_WORK REQUIRED_
The copy should hold exactly the lines below from the one that contains "You are a GUI" through the one that contains "The height and width of the screenshot is (413, 735)." and nothing else, so no pictures.

_RECORDS PROVIDED_
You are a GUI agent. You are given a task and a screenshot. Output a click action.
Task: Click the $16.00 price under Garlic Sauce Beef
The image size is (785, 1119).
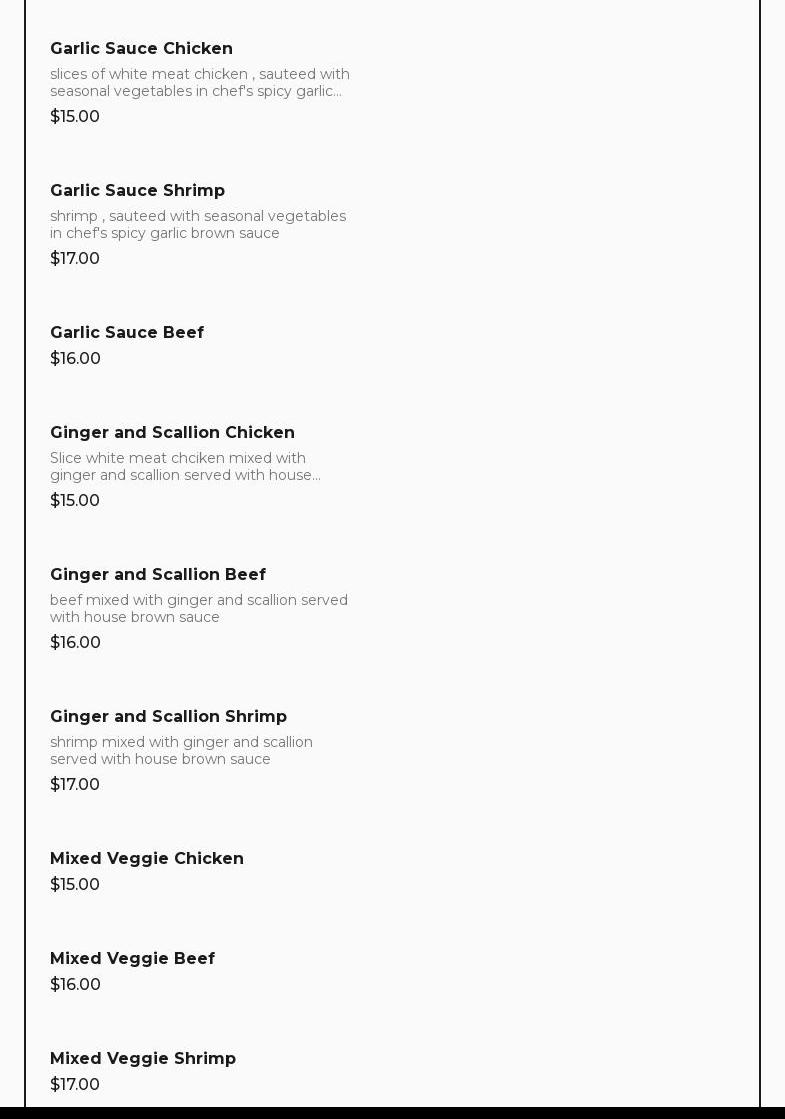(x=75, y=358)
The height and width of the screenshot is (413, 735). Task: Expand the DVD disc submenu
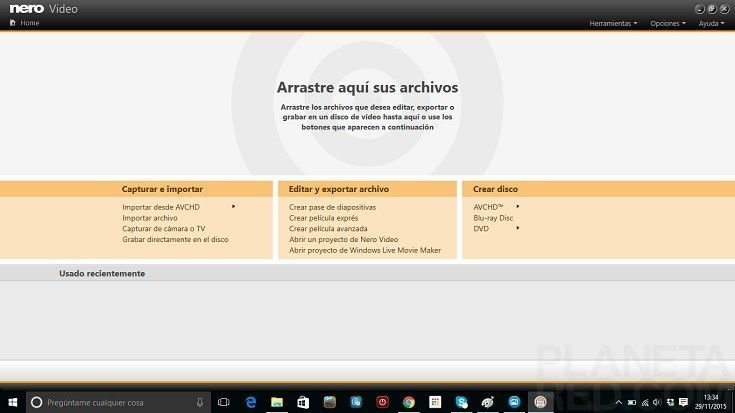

---

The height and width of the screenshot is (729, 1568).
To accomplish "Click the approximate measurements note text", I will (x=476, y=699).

--

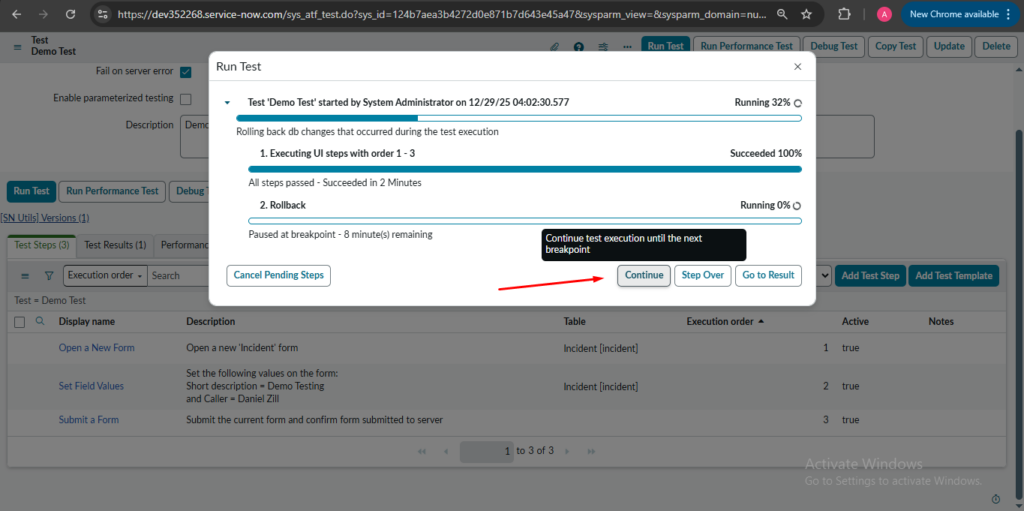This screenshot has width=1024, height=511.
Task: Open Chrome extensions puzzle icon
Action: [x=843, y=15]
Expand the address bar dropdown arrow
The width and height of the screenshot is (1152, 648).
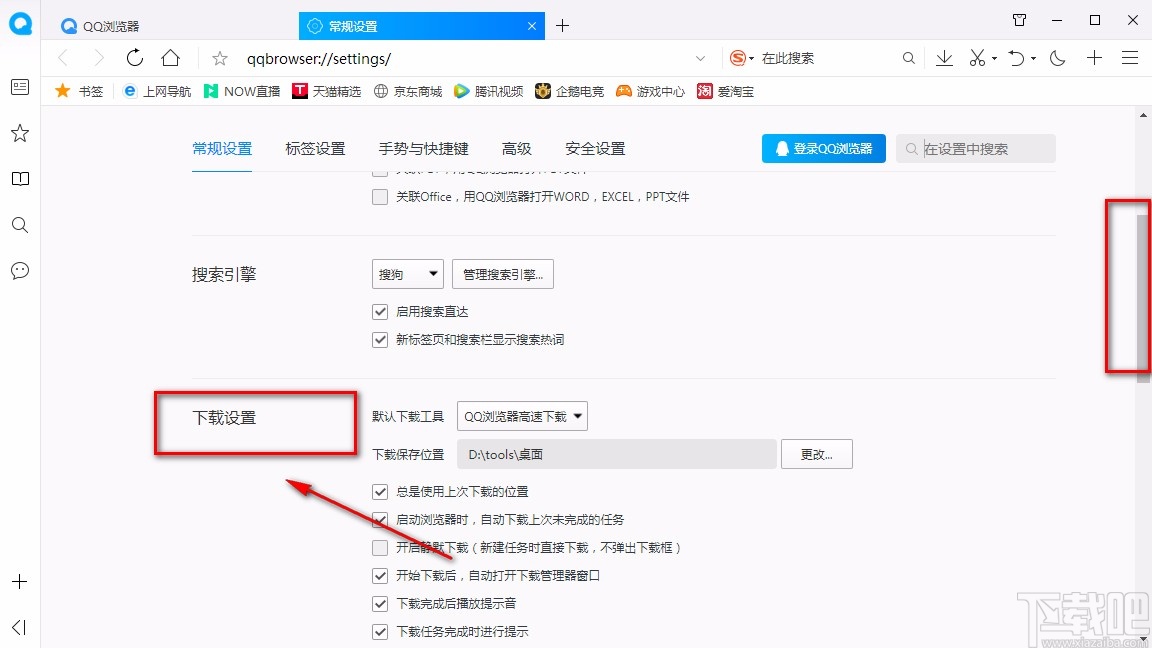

_ANSWER SPACE_
You are a GUI agent. You are given a task and a screenshot. Output a click action.
Task: Click the $16.00 price under Garlic Sauce Beef
The image size is (785, 1119).
(x=75, y=358)
The height and width of the screenshot is (413, 735). Task: Expand the DVD disc submenu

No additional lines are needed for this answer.